And the ineffective U.S.-led bombing campaign against the Islamic State has fallen far short of “degrading” or “destroying” the militant Islamic group in a way that will keep markets calm in the longer run.
Global growth concerns and troubles in the Eurozone aren’t helping either.
We’re still in the midst of troubling times for markets, and silver hasn’t lost its attractiveness as a hedging instrument.
At this point, traders just seem uncertain.
They don’t yet seem convinced that the 2014 market rally is resurrecting itself, or if the confluence of negative factors is going to spark a later, much deeper correction.
You can see this uncertainty in the silver futures markets, which have been pretty consistent the whole year.
How Speculators Move Silver Prices
Speculators would short silver on a weekly basis until the number of contracts built to a peak. All that short-side speculation pushed silver prices down.
But as soon as a larger number of buyers saw silver trading at a discount, buyers would overwhelm the short sellers.
And as prices moved up, they would get an added pop from short sellers looking to capture gains at low prices or close out their positions before a sustained rally wiped out all the value of their shorts.
From late February to early June, traders increased their holdings of physical silver short from about 80 million ounces to a new record high of 245 million ounces.
Silver prices fell from their yearly high of $21.965 to a new low of $18.76 in that time.

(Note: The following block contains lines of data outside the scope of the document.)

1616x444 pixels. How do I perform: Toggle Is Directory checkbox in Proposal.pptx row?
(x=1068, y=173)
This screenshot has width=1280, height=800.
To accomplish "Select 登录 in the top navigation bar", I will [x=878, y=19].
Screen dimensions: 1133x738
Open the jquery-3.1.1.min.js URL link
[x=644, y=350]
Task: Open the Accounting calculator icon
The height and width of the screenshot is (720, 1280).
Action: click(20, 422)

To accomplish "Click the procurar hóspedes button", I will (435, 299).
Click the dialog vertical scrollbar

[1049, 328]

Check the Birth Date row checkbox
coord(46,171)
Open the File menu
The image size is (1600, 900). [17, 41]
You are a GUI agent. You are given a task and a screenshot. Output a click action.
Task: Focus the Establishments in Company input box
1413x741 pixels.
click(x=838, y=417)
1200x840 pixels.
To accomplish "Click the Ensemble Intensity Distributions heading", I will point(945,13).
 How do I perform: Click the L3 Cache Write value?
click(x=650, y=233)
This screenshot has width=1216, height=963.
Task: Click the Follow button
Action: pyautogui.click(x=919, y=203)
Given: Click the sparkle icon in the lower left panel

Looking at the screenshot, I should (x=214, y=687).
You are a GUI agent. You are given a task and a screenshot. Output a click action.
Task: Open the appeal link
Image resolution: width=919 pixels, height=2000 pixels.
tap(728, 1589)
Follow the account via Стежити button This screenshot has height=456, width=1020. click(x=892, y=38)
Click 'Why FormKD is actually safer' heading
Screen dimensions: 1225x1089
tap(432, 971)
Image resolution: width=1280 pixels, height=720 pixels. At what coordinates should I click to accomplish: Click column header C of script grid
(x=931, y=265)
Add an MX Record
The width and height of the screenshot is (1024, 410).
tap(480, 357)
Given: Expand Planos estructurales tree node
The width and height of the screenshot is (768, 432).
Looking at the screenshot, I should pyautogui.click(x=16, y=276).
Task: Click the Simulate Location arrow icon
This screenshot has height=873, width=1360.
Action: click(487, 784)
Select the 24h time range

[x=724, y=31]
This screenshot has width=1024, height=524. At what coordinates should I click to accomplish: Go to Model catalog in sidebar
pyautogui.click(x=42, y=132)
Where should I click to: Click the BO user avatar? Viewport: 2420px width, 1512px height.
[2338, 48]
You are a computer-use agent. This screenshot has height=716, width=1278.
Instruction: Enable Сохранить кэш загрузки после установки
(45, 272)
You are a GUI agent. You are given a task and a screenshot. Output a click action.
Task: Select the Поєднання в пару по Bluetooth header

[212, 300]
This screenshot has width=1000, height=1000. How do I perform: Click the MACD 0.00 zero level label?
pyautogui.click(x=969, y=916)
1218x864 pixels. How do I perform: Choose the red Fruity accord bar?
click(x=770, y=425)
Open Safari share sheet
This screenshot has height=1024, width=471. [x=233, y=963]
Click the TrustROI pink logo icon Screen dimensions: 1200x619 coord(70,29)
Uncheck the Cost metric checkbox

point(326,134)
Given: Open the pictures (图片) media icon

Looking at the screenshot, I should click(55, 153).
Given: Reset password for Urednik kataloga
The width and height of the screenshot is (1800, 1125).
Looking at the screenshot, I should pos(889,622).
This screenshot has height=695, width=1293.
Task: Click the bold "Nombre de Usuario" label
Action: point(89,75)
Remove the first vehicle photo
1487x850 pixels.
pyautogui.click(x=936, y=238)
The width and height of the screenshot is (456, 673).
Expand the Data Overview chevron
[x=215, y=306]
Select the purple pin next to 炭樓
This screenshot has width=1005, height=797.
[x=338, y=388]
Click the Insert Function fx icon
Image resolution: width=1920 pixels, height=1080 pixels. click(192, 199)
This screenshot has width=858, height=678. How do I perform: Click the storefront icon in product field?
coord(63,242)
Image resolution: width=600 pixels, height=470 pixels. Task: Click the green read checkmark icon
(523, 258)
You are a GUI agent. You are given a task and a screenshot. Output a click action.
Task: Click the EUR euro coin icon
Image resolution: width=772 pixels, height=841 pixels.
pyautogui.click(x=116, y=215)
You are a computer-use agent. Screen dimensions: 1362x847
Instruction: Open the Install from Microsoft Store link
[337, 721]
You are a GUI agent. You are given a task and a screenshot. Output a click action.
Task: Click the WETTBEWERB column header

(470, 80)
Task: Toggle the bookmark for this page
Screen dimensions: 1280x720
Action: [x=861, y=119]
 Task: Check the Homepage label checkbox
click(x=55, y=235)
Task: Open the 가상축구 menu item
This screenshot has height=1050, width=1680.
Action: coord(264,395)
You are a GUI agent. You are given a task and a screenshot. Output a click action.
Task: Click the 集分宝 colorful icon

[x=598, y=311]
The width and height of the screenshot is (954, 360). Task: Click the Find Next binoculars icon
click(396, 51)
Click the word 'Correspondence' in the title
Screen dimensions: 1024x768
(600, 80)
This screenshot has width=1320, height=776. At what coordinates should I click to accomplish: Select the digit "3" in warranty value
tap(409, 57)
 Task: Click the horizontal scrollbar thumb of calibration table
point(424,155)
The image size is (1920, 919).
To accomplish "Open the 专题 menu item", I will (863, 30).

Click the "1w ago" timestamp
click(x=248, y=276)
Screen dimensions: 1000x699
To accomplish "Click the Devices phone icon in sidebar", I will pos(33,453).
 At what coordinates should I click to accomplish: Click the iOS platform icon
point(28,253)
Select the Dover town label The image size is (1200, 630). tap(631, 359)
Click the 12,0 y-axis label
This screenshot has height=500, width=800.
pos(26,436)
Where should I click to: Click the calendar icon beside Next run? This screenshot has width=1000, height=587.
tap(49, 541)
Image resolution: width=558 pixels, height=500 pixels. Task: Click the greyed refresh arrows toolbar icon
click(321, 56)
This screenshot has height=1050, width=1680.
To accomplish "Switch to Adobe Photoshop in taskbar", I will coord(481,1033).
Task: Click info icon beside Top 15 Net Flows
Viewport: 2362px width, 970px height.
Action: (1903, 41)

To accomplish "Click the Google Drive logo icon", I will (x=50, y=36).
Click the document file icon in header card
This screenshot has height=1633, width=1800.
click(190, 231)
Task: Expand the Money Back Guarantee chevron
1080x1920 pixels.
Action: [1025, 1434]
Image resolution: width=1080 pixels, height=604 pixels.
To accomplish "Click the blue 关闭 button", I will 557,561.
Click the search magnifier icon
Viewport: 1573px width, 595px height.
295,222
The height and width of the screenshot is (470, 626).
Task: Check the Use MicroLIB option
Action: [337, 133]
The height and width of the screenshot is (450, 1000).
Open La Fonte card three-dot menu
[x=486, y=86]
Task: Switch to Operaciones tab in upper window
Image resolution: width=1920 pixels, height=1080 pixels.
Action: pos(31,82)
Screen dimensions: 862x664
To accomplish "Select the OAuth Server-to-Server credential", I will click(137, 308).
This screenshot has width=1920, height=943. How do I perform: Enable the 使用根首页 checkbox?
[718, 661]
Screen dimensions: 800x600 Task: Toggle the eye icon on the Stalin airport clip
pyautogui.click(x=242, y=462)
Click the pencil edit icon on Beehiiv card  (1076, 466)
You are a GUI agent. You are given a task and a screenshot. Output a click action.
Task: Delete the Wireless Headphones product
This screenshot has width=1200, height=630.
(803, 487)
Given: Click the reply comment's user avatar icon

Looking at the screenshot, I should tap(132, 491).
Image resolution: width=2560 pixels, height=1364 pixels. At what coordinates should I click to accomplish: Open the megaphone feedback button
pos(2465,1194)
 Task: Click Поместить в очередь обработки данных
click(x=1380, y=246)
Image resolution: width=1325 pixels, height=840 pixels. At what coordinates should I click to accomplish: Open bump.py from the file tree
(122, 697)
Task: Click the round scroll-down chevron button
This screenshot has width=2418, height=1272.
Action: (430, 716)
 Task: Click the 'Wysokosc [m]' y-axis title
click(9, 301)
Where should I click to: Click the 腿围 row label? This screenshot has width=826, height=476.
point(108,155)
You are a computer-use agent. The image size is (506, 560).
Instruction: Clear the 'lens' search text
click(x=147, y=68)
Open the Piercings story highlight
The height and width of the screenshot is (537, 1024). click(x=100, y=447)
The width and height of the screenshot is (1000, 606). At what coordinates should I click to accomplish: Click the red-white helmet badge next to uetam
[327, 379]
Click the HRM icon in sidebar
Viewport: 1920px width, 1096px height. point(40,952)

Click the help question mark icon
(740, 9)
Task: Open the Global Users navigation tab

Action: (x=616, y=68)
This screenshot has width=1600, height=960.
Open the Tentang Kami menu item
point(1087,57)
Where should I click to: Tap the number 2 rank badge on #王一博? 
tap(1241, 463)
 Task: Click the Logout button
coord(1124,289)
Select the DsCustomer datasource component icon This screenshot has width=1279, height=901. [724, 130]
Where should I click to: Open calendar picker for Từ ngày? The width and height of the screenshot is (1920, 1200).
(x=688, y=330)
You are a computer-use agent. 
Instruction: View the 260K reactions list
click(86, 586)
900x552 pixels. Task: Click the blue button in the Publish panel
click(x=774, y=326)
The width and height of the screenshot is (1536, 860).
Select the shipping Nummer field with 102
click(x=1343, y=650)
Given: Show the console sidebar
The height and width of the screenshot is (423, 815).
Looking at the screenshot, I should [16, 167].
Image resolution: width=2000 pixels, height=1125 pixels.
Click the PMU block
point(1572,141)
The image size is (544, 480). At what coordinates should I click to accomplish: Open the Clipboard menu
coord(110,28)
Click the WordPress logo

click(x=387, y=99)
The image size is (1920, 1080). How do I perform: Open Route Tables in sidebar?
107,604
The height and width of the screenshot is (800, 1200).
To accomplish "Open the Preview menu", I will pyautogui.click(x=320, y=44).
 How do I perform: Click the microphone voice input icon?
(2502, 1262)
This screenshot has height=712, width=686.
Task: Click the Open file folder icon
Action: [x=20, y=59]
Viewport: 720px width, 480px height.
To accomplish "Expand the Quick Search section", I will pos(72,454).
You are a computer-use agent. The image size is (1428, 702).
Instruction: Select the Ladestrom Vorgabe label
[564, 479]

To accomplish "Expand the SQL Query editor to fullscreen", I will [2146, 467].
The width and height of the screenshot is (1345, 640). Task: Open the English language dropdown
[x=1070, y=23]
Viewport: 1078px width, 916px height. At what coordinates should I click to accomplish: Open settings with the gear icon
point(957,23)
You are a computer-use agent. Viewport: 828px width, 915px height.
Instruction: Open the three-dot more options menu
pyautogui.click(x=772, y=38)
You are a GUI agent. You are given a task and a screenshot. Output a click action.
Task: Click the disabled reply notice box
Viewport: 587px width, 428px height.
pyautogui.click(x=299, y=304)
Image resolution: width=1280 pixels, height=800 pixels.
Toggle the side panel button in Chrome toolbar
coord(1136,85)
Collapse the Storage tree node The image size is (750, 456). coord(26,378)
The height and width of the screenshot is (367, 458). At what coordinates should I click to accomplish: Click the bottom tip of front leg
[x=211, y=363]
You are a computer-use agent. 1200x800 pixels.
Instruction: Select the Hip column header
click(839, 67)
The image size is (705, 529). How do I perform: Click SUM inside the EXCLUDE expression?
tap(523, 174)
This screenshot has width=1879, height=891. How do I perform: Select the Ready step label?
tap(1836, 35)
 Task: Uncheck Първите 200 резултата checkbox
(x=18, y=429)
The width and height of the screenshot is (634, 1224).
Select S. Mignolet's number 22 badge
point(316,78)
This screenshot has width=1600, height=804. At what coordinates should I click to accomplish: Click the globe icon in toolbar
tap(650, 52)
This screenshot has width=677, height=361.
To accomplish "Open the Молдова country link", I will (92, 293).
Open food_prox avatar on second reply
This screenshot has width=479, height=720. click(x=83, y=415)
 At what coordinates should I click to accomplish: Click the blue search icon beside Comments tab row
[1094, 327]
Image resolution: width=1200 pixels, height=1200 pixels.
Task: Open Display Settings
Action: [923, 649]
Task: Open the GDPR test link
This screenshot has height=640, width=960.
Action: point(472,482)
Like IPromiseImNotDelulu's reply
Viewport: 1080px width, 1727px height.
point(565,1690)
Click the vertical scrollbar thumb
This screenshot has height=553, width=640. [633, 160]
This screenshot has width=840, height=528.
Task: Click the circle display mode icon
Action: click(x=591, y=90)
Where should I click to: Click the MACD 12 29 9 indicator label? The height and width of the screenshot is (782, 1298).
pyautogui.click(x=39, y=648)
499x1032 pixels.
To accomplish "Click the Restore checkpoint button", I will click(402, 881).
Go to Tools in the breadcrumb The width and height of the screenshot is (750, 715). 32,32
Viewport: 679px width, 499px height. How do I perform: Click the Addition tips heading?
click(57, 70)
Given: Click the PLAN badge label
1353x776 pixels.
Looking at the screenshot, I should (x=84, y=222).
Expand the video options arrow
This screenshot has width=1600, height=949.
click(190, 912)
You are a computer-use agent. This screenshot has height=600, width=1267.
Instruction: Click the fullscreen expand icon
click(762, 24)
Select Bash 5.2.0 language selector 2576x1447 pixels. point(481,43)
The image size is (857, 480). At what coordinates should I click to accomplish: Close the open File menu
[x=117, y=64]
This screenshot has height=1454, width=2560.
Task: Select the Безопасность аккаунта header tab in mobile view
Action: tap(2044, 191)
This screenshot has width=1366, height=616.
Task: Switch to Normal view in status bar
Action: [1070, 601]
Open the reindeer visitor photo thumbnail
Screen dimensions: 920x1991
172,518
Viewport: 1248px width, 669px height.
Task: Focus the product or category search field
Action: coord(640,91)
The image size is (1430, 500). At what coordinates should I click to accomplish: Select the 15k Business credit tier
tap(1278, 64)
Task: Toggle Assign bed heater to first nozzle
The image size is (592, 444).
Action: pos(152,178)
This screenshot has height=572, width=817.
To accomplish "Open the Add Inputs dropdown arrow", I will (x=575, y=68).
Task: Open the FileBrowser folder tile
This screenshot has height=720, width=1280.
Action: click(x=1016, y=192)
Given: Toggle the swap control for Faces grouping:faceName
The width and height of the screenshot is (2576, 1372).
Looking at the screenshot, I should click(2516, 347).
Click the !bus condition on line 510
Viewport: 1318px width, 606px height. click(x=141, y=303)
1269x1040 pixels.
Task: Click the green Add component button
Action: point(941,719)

But as that new peak was reached, buyers got in at cheap prices and squeezed out the short sellers. Short contracts began to fall and a silver rally propelled prices to $21.445 by July 11.
And once again the pattern began repeating itself. From a 15-month low level of speculator shorting, to a new record peak of 257 million ounces short reached on Sept. 30, silver prices fell to new lows of $16.855.
A sustained period of short covering would no doubt boost silver prices big time. But there is little evidence to suggest that is happening right now.
From peak shorting of 257 million ounces on Sept. 30, speculators shed about 12.3 million ounces only to add another 5.4 million ounces the next week.
This has kept silver in a state of flux.
Prices are above the low reached earlier this month, but aren’t exactly chugging along.